Political activity is gathering momentum, heralding the advent of election season in the country.


Pakistan Muslim League-Nawaz (PML-N) chief Nawaz Sharif courted Sindh’s voters on Saturday, promising them “real change”, if his party is voted to power in the upcoming parliamentary elections.

“You will have to accept that you chose the wrong leaders in the [last] elections,” he told a public meeting organised by the Sindh United Party (SUP) in Hala, Matiari district. “All wrongs in Sindh will be corrected if you make the right choice when you vote in the next elections,” he added.

Vanquished from Sindh in the 2008 elections, the PML-N has been courting nationalist and opposition parties in the province for an electoral alliance ahead of the 2013 elections.

However, despite winning support from the Pakistan Muslim League-Functional and National Peoples Party, the PML-N is still far from gelling an alliance capable of giving the PPP a tough time in its traditional stronghold.

In an attempt to appease the Sindhi nationalists, Nawaz strongly criticised the Sindh Peoples Local Government Act (SPLGA) 2012, calling it a “divisive law”.

“We do not favour a divisive system which creates hatred.  If (new) laws are promulgated, they should apply to everyone equally… one part of the province should not have a system different from the other,” he said referring to the SPLGA.




The PML-N chief also blamed the government for the recent deaths from a deadly measles outbreak in Sindh. “The government stood by helplessly while around 550 children died of measles, an illness which is almost non-existent in the rest of the world,” he said.

He also criticised the PPP-led coalition government for failing to control rampant violence in Karachi.

Talking about Minhajul Quran International (MQI)’s long march, Nawaz said Dr Tahirul Qadri’s attempt “to portray Pakistan as a country with a corrupt leadership and non-functional institutions”.
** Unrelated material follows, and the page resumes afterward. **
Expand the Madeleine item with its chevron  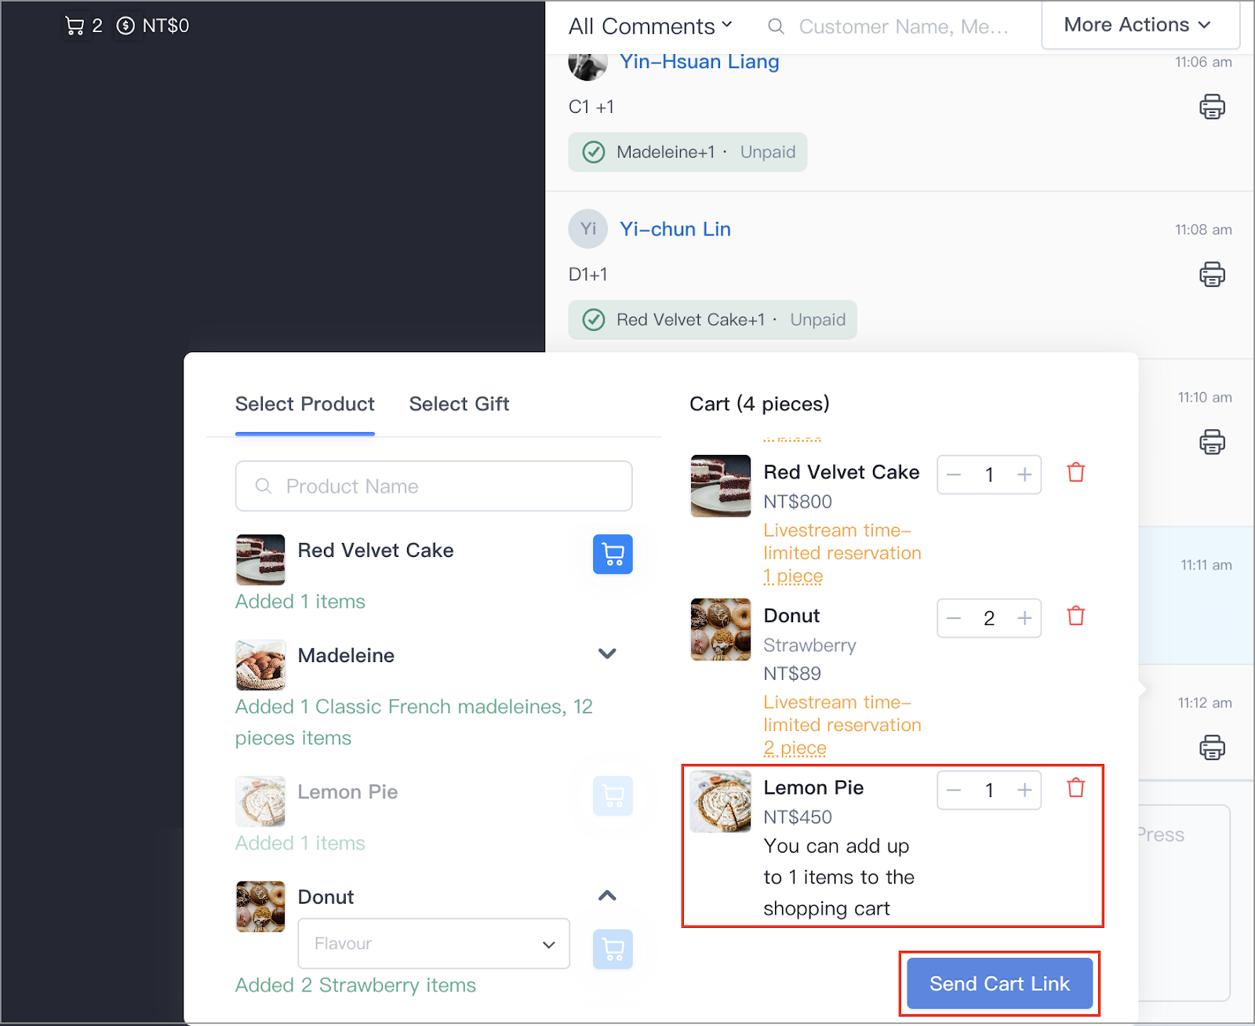606,653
“We can’t accept that a few thousand people held 180 million Pakistanis hostage to their unconstitutional demands,” he said.
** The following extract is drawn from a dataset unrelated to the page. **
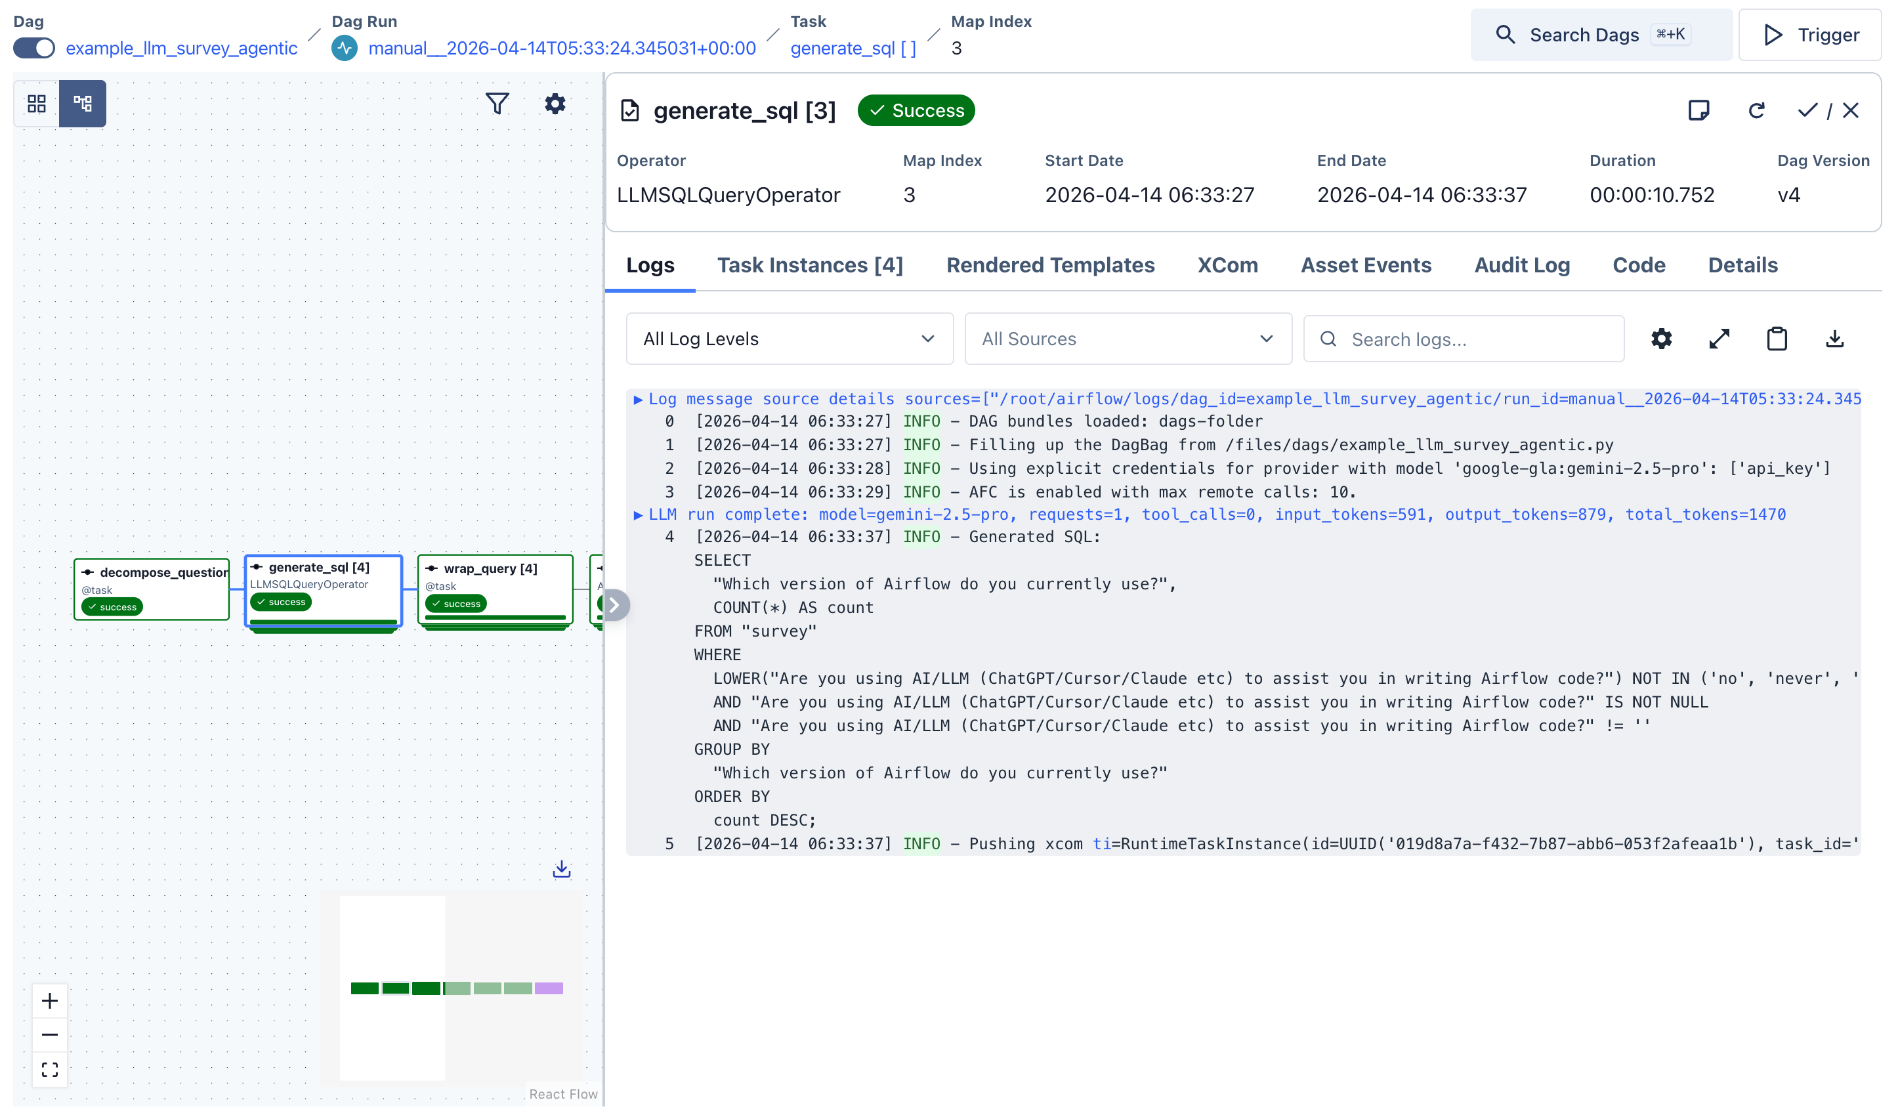Screen dimensions: 1898x1117
Task: Download the task logs
Action: [1835, 339]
Speaking at the meeting, SUP president and convener of the Save Sindh Committee Syed Jalal Mehmood Shah also hit out at the ruling party for passing SPLGA 2012 and other “failed policies”.

He also criticised the Benazir Income Support Programme saying that by giving the poor Rs1,000 stipend instead of employment opportunities, the PPP turned them into beggars. Shah cautioned Nawaz against forming an alliance with the Muttahida Qaumi Movement saying the party was known for switching loyalties.

Published in The Express Tribune, January 20th, 2013.